### What to work on
Keeping pictures out of the copy, restate each record word for word.

### Provided records
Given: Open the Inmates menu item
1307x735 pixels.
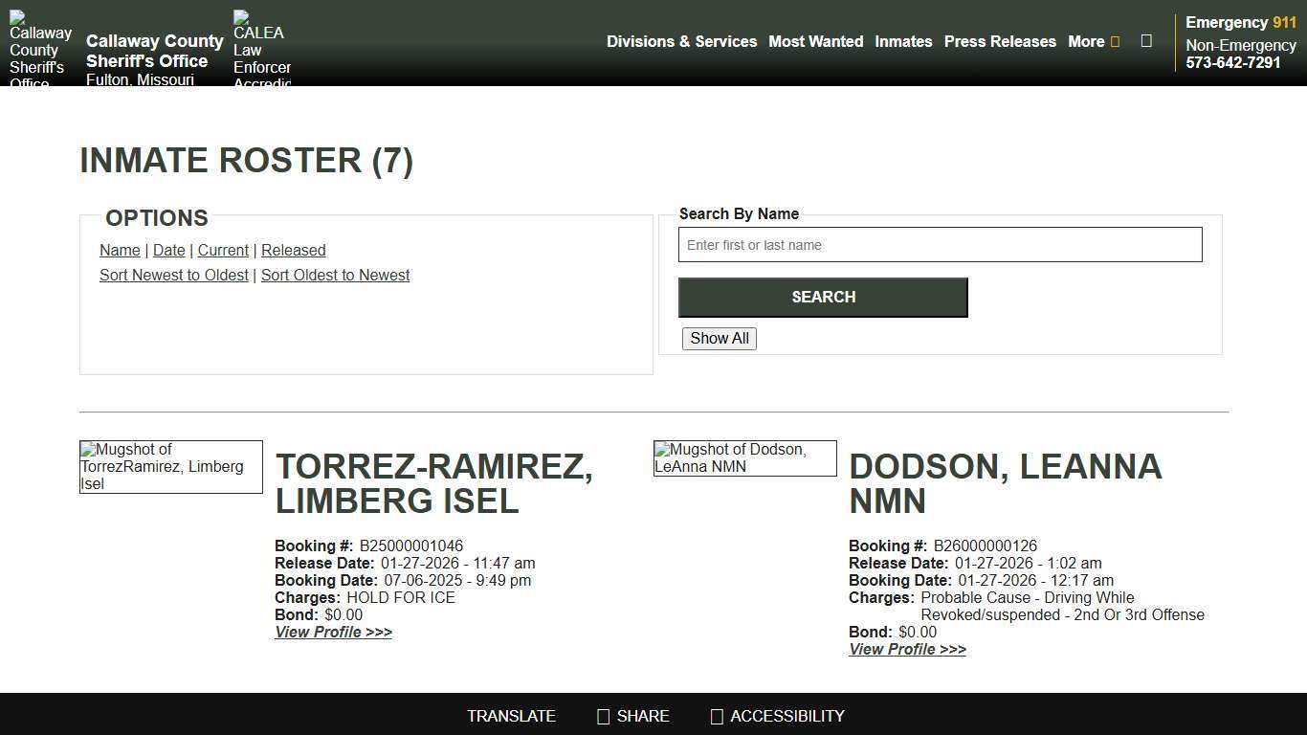Looking at the screenshot, I should 903,41.
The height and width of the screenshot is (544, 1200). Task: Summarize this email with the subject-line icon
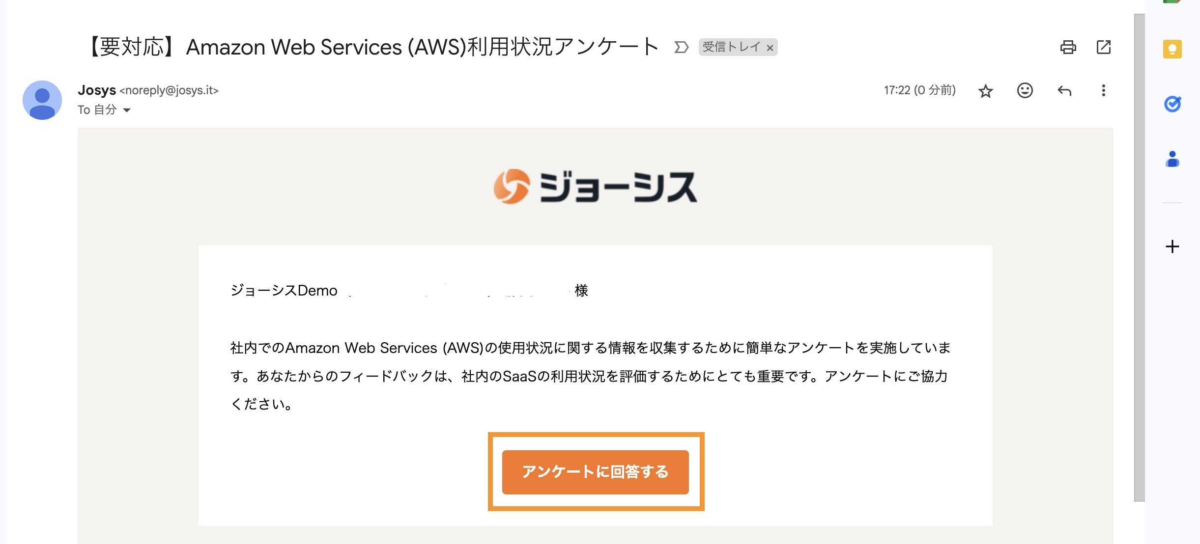pos(681,47)
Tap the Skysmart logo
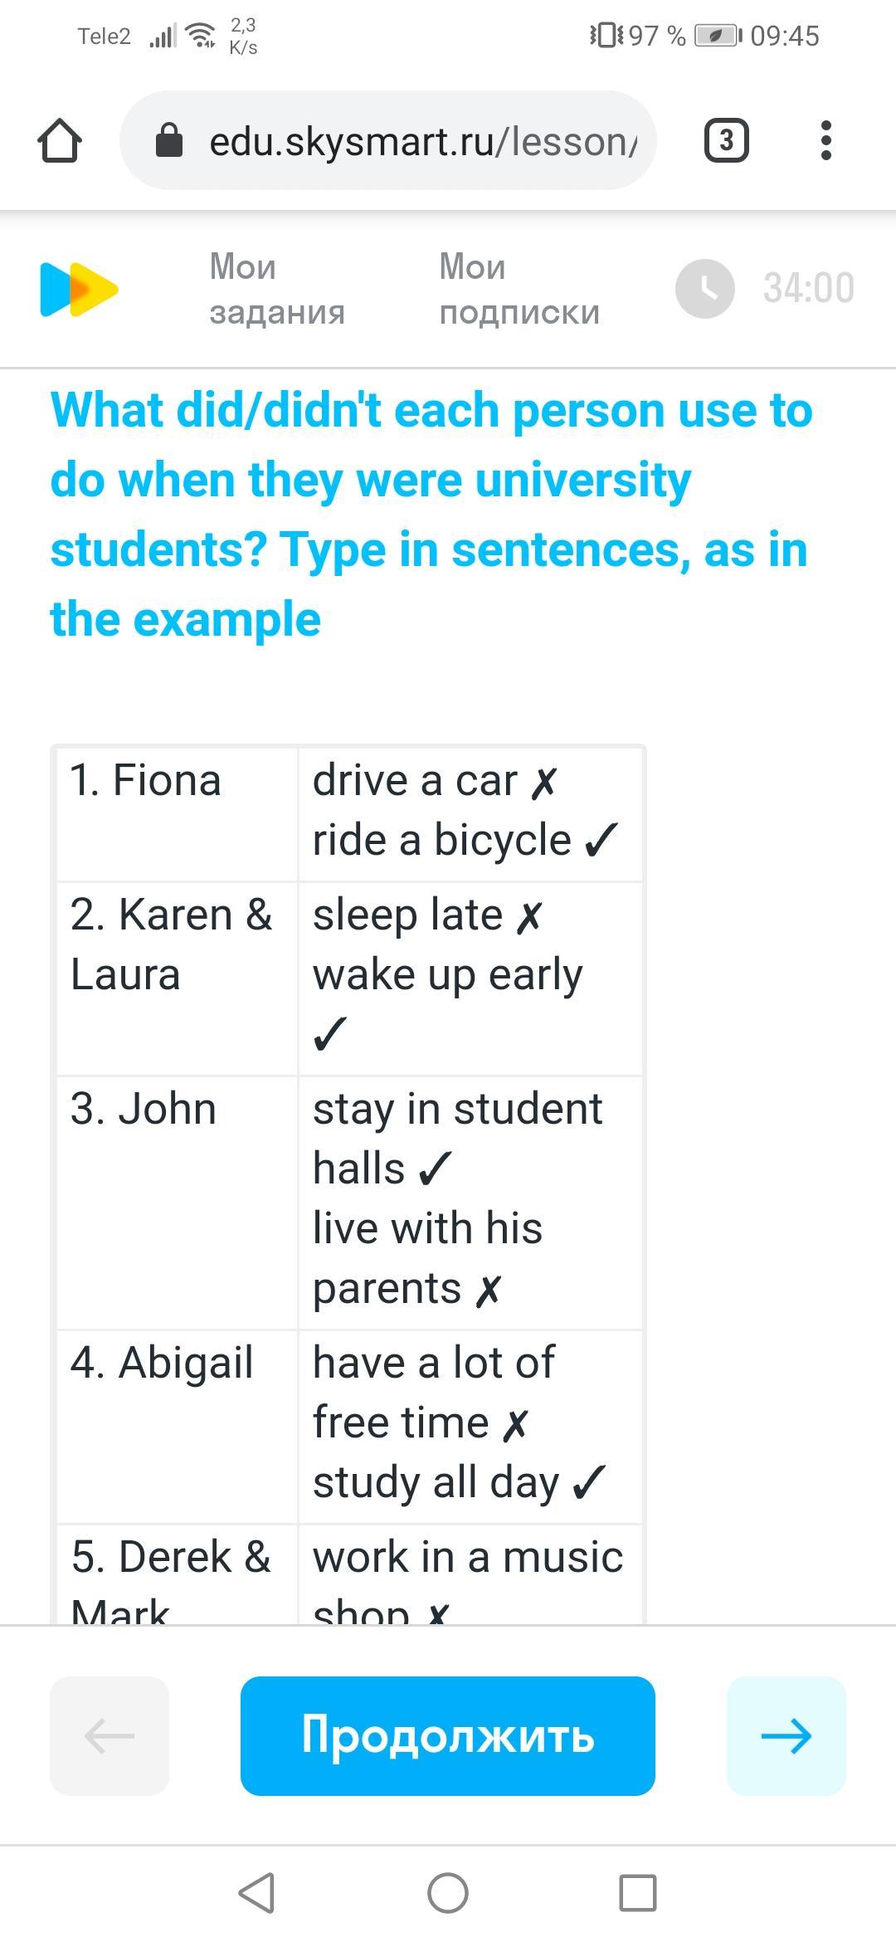 pyautogui.click(x=79, y=289)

### Response to the task
Given: Open the Inmates menu item
1307x735 pixels.
Looking at the screenshot, I should 903,41.
The height and width of the screenshot is (544, 1200). Task: Summarize this email with the subject-line icon
pos(681,47)
Tap the Skysmart logo
 pyautogui.click(x=79, y=289)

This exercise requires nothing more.